PROMPT:
Every line below from the one containing "You are a GUI" through the one containing "The width and height of the screenshot is (378, 283)." is to be printed exactly, with the pictures omitted.

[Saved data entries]
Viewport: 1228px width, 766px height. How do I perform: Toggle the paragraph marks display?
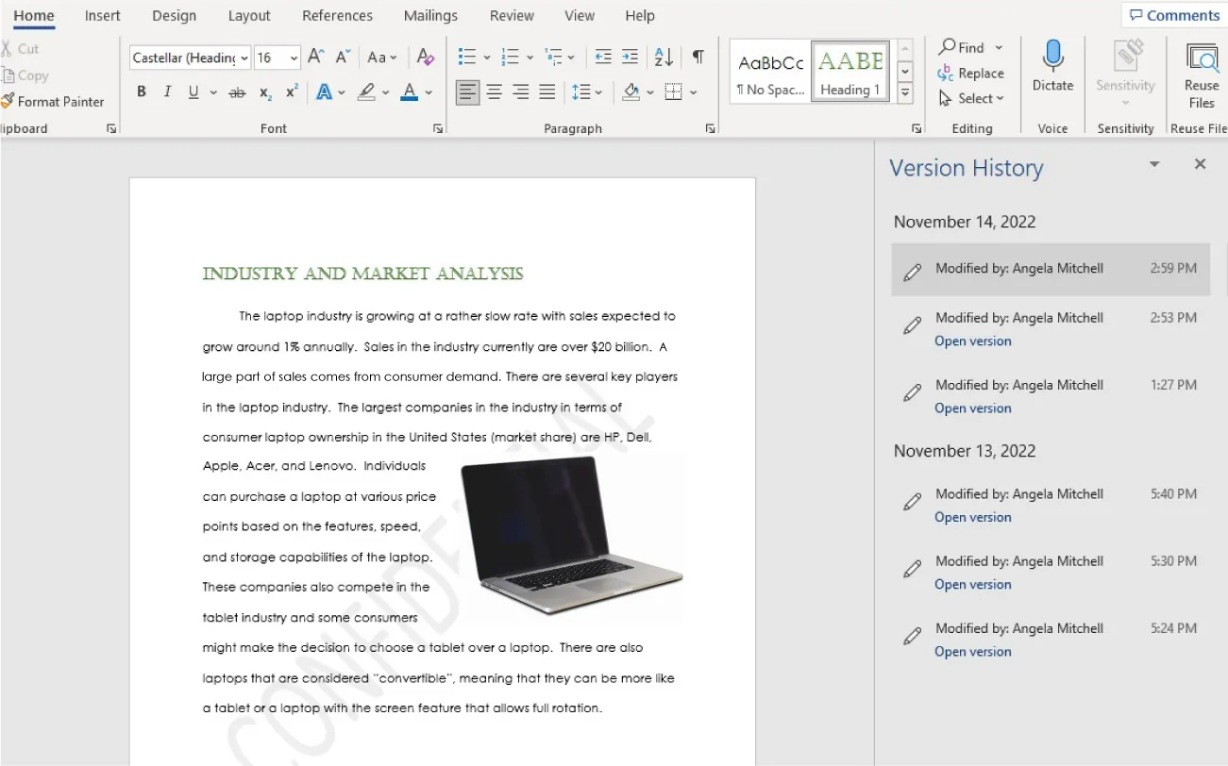[x=698, y=57]
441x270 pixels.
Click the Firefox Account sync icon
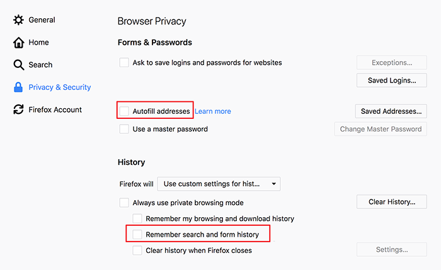point(18,110)
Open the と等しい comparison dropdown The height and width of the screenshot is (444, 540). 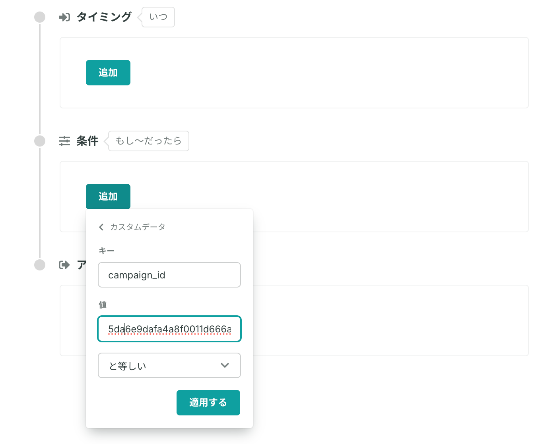coord(169,365)
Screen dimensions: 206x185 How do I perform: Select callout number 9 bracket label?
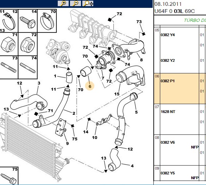pos(67,143)
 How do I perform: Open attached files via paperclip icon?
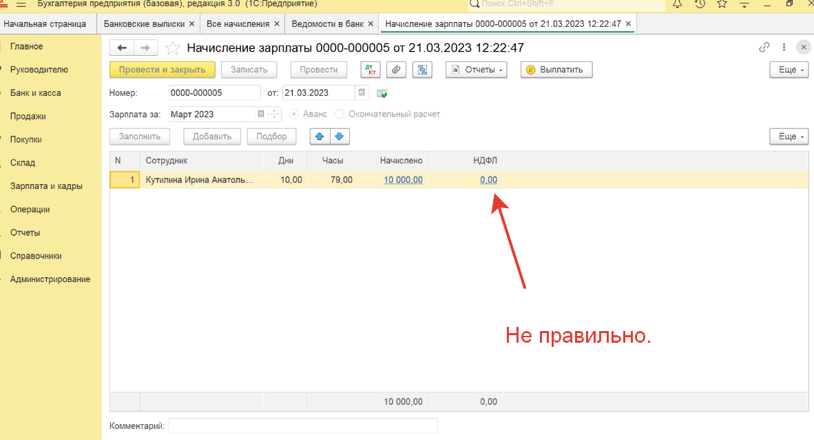396,70
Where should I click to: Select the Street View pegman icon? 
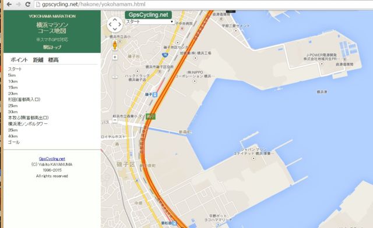tap(115, 45)
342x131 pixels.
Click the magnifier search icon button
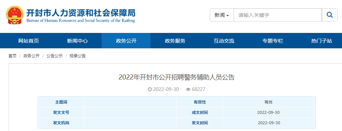(x=329, y=15)
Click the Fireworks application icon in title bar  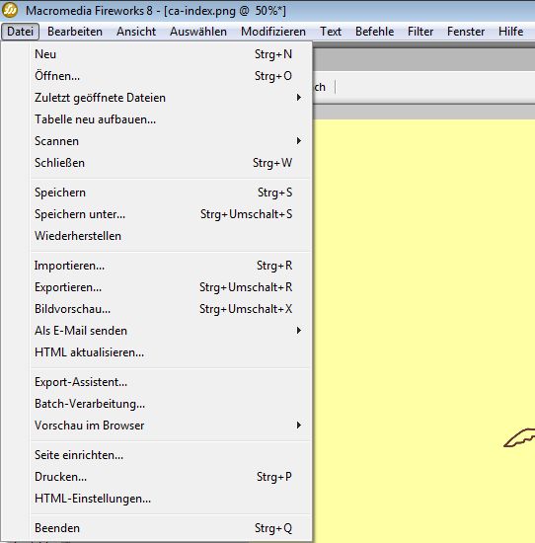(x=10, y=10)
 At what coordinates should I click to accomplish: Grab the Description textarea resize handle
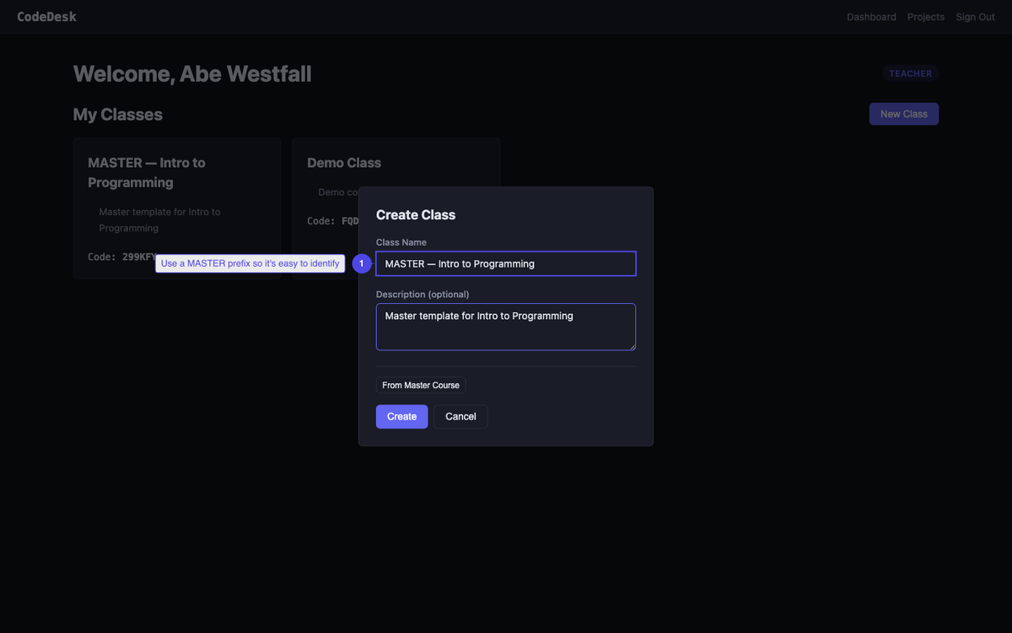[x=632, y=346]
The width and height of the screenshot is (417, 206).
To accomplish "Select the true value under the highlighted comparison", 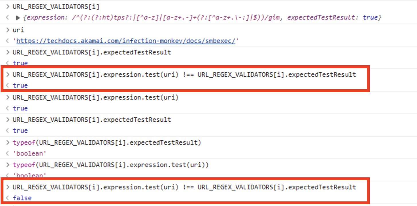I will tap(20, 85).
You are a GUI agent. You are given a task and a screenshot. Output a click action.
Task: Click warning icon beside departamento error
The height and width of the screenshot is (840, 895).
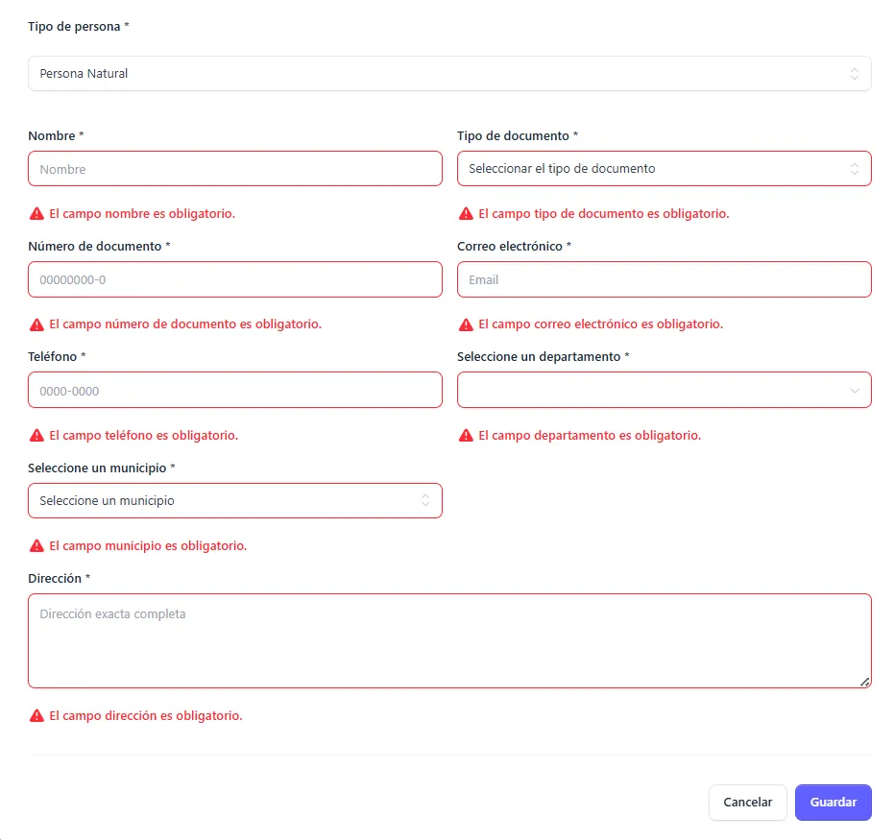click(x=466, y=435)
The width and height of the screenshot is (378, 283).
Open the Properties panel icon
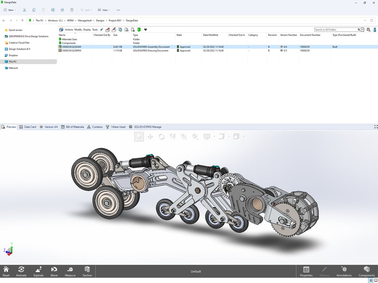click(306, 271)
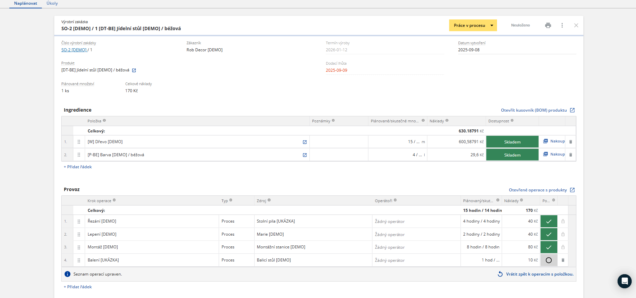The image size is (636, 298).
Task: Delete the Dřevo ingredient row with trash icon
Action: (x=571, y=142)
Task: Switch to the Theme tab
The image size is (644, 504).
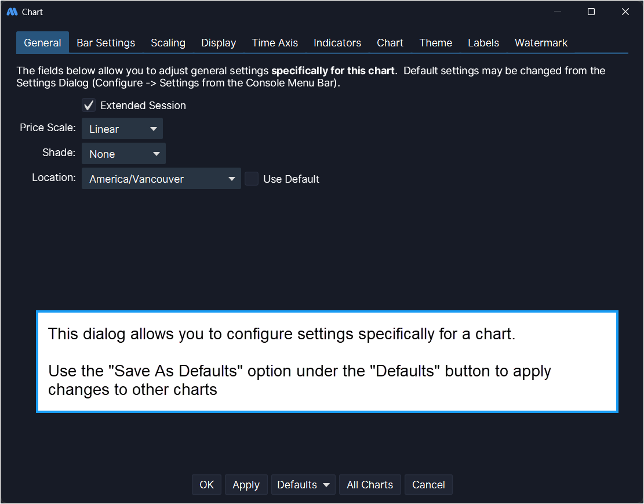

RESPONSE:
You are a GUI agent. You are given a task and a screenshot. Output a click action.
Task: Click warning icon beside departamento error
The height and width of the screenshot is (840, 895).
click(x=466, y=435)
The width and height of the screenshot is (378, 283).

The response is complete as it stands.